Une logique de filtrage en amont des dossiers
En consacrant le principe d’irrecevabilité en cas de dossier incomplet, l’ANPP met en place un véritable mécanisme de filtrage en amont.
Ce filtrage permet d’éviter l’engorgement des services d’évaluation par des dossiers insuffisamment préparés, et de concentrer les ressources administratives et scientifiques sur des demandes solides et conformes.
D’un point de vue juridique, cette exigence s’inscrit dans le cadre plus large du pouvoir de l’administration de fixer les conditions de forme des demandes qui lui sont adressées. Elle participe également du principe de bonne administration, qui implique efficacité, célérité et sécurité dans le traitement des dossiers.
Mais cette rigueur accrue n’est pas sans conséquence pour les opérateurs : elle allonge, en amont, le temps de préparation des dossiers et impose un contrôle interne plus strict avant toute soumission.
Un enjeu de sécurité sanitaire et de crédibilité du système
Au-delà de l’aspect procédural, cette note révèle une préoccupation plus profonde : garantir la fiabilité du système d’enregistrement des médicaments.
Un dossier incomplet n’est pas seulement un problème administratif ; il peut masquer des lacunes scientifiques, techniques ou cliniques susceptibles d’affecter la qualité, la sécurité ou l’efficacité du produit concerné.
En exigeant une complétude totale dès le dépôt, l’ANPP renforce donc indirectement :
- la traçabilité des informations,
- la transparence des données soumises,
- et la crédibilité des décisions d’autorisation de mise sur le marché.
Cette orientation s’aligne avec les standards internationaux en matière de régulation pharmaceutique, où la qualité documentaire constitue un pilier fondamental de lقييم des médicaments.
Vers une professionnalisation accrue des acteurs du secteur
En filigrane, cette note traduit une évolution du rôle des établissements pharmaceutiques : ils ne sont plus de simples demandeurs, mais de véritables acteurs responsables de la qualité réglementaire de leurs produits.
Cela suppose :
- une meilleure maîtrise des exigences administratives,
- une organisation interne plus rigoureuse,
- et souvent, le recours à des compétences spécialisées en affaires réglementaires.

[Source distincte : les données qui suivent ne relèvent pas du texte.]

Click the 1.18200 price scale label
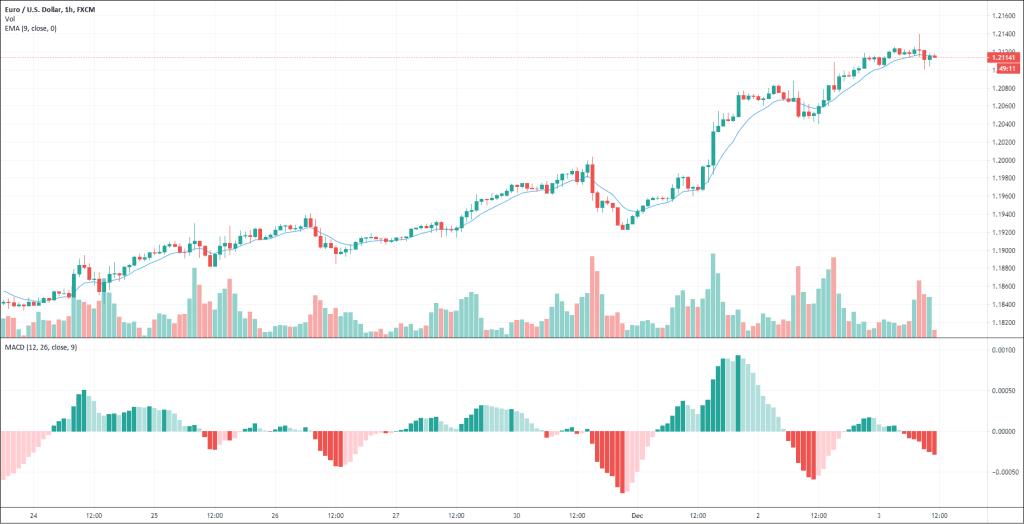The width and height of the screenshot is (1024, 524). pos(1004,323)
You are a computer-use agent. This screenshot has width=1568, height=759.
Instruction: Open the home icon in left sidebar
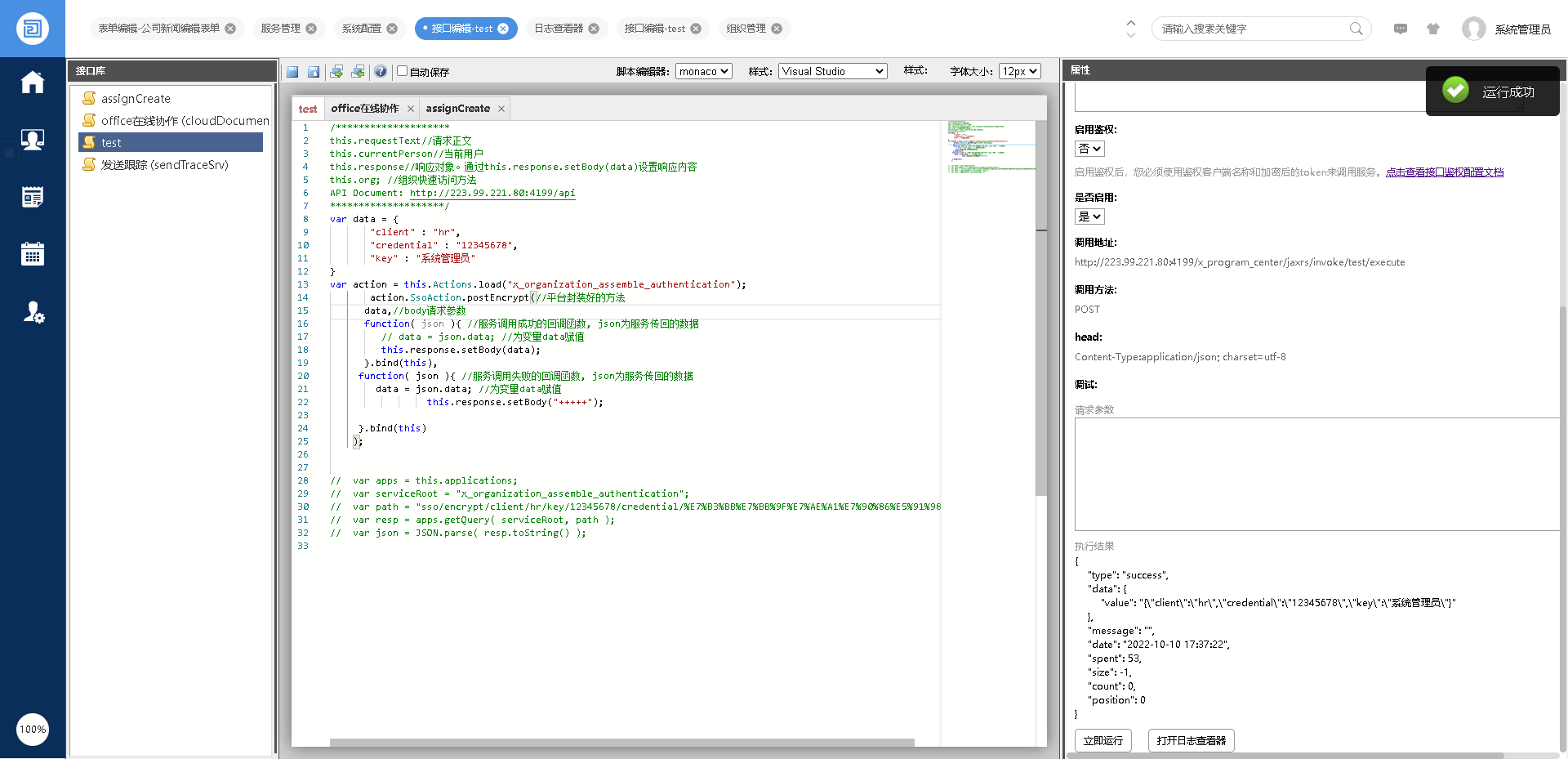coord(33,83)
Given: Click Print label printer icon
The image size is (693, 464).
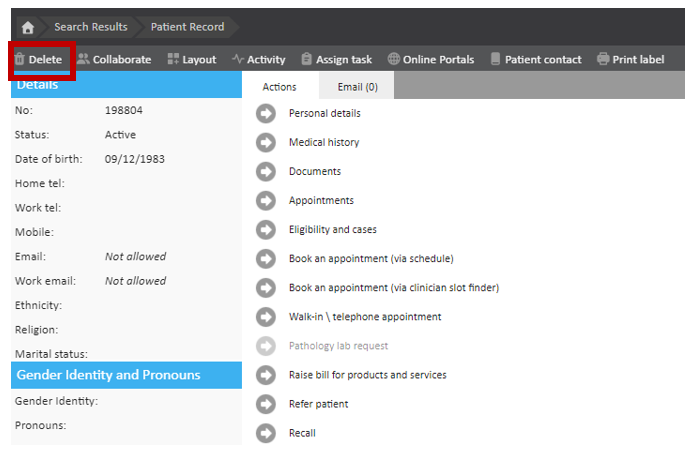Looking at the screenshot, I should pyautogui.click(x=603, y=60).
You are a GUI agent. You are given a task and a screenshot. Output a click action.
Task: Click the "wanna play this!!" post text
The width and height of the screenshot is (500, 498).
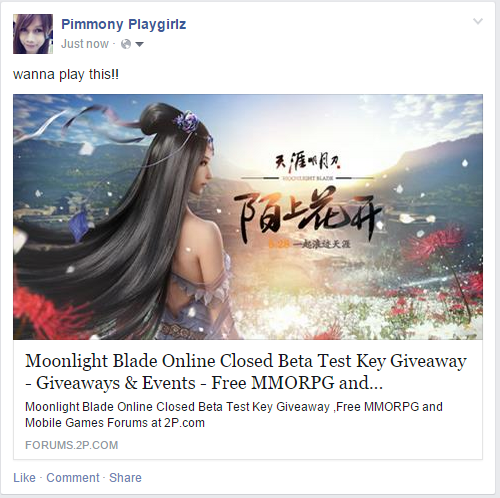[66, 74]
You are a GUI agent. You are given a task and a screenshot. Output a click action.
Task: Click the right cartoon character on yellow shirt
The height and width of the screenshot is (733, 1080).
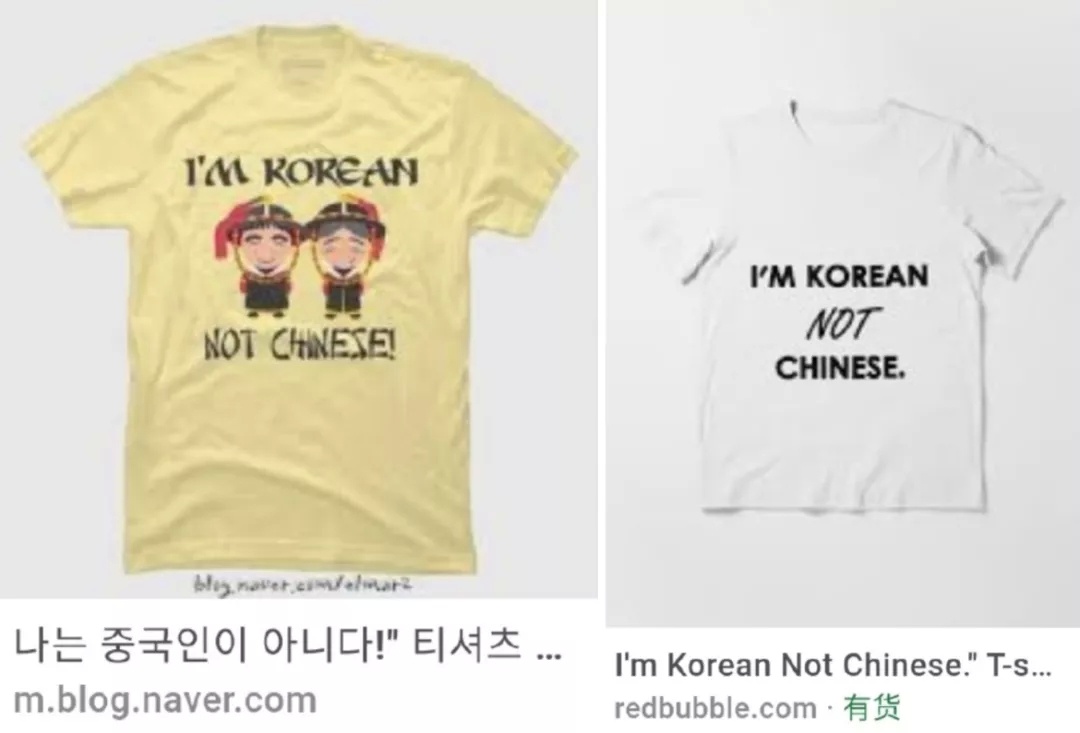[x=342, y=258]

Ce mouvement de professionnalisation, s’il est contraignant à court terme, peut à long terme améliorer la compétitivité du secteur pharmaceutique algérien et faciliter son intégration dans les circuits internationaux.
Un signal clair : la tolérance aux approximations est révolue
Avec cette note, l’ANPP envoie un signal sans ambiguïté : les approximations administratives ne seront plus tolérées.
Ce durcissement peut paraître technique, mais il est en réalité structurant. Il redéfinit la relation entre l’administration et les opérateurs en instaurant un principe de rigueur préalable, où la qualité du dossier conditionne l’accès même à l’instruction.
Reste une question que peu d’acteurs anticipent vraiment : les établissements sont-ils aujourd’hui organisés pour répondre à ce niveau d’exigence sans ralentir leur capacité d’innovation et de mise sur le marché ?
Si la réponse est non, ce n’est pas la réglementation qui sera en cause, mais leur propre niveau de préparation.